=== PROVIDED DATA ===

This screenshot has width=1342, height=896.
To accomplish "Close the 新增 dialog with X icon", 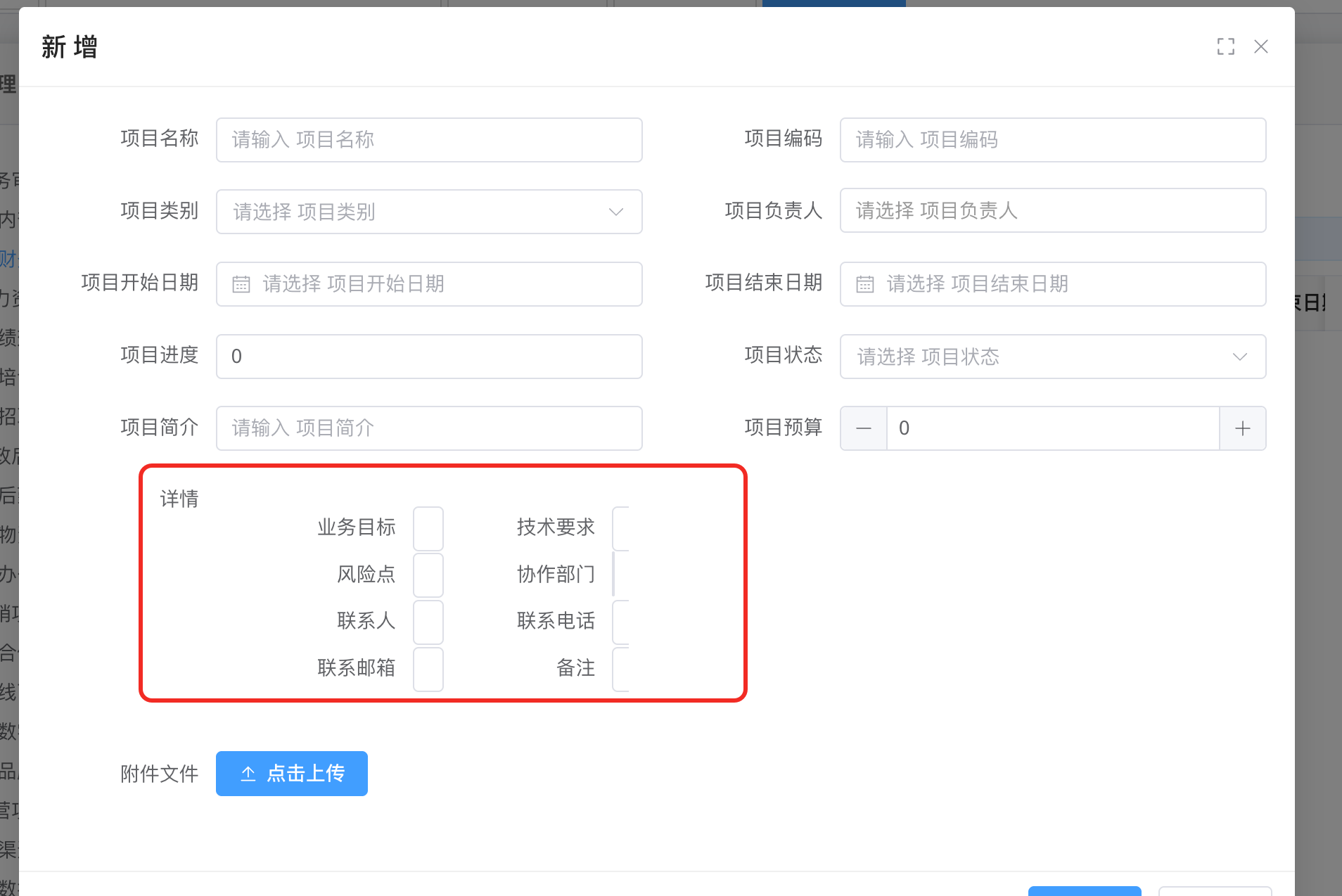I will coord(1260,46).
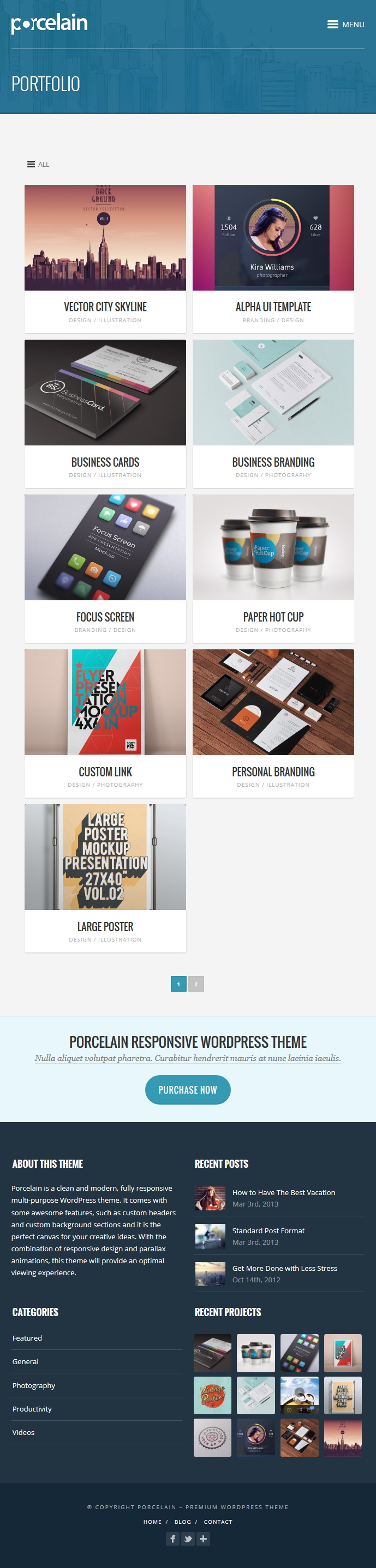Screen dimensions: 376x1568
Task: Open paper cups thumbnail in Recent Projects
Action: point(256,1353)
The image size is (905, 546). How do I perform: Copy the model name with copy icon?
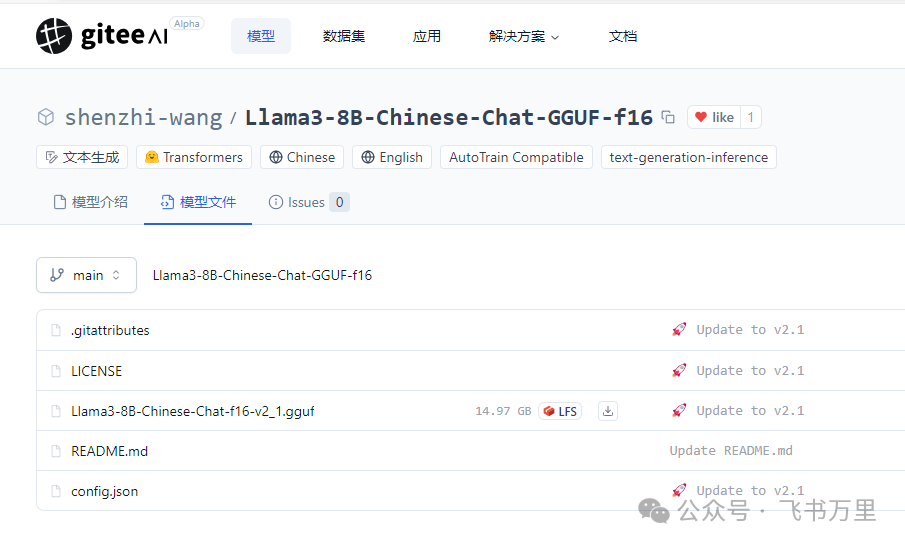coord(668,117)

===
=== PROVIDED DATA ===

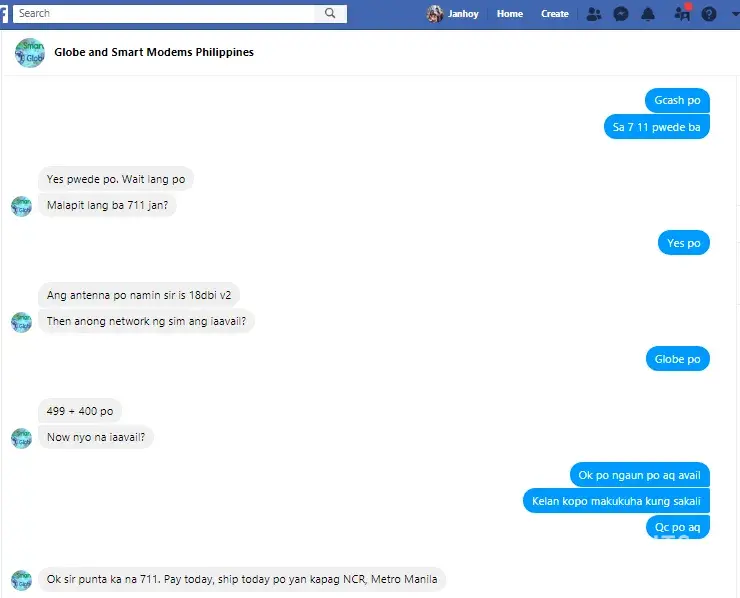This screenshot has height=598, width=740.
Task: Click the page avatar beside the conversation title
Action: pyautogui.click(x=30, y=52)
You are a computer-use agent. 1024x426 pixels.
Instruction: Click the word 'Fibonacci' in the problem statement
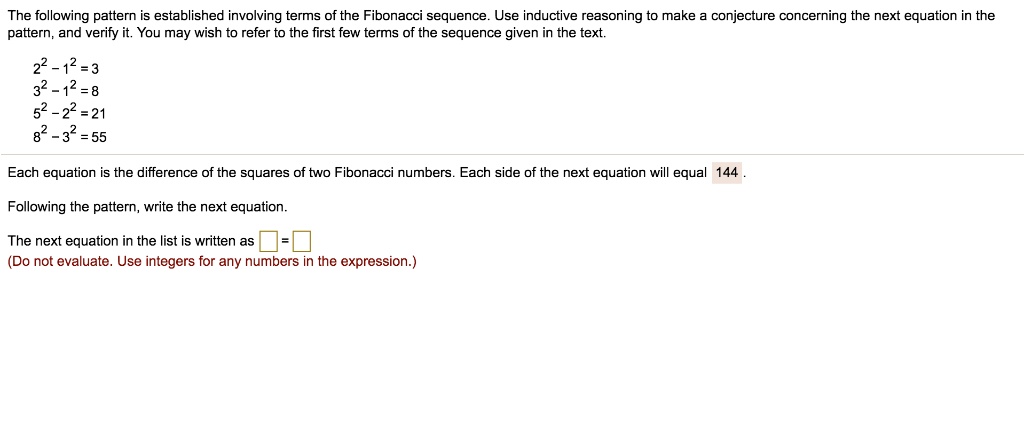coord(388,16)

===

EXERCISE PROMPT = Reproduce the records from the line containing "This screenshot has height=598, width=740." through the line containing "coord(388,16)", with "problem statement" replaced by "task description" and everything else unchanged. Omit the pictures.

WORKED ANSWER =
This screenshot has height=598, width=740.
Task: Click the page avatar beside the conversation title
Action: pyautogui.click(x=30, y=52)
You are a computer-use agent. 1024x426 pixels.
Instruction: Click the word 'Fibonacci' in the task description
coord(388,16)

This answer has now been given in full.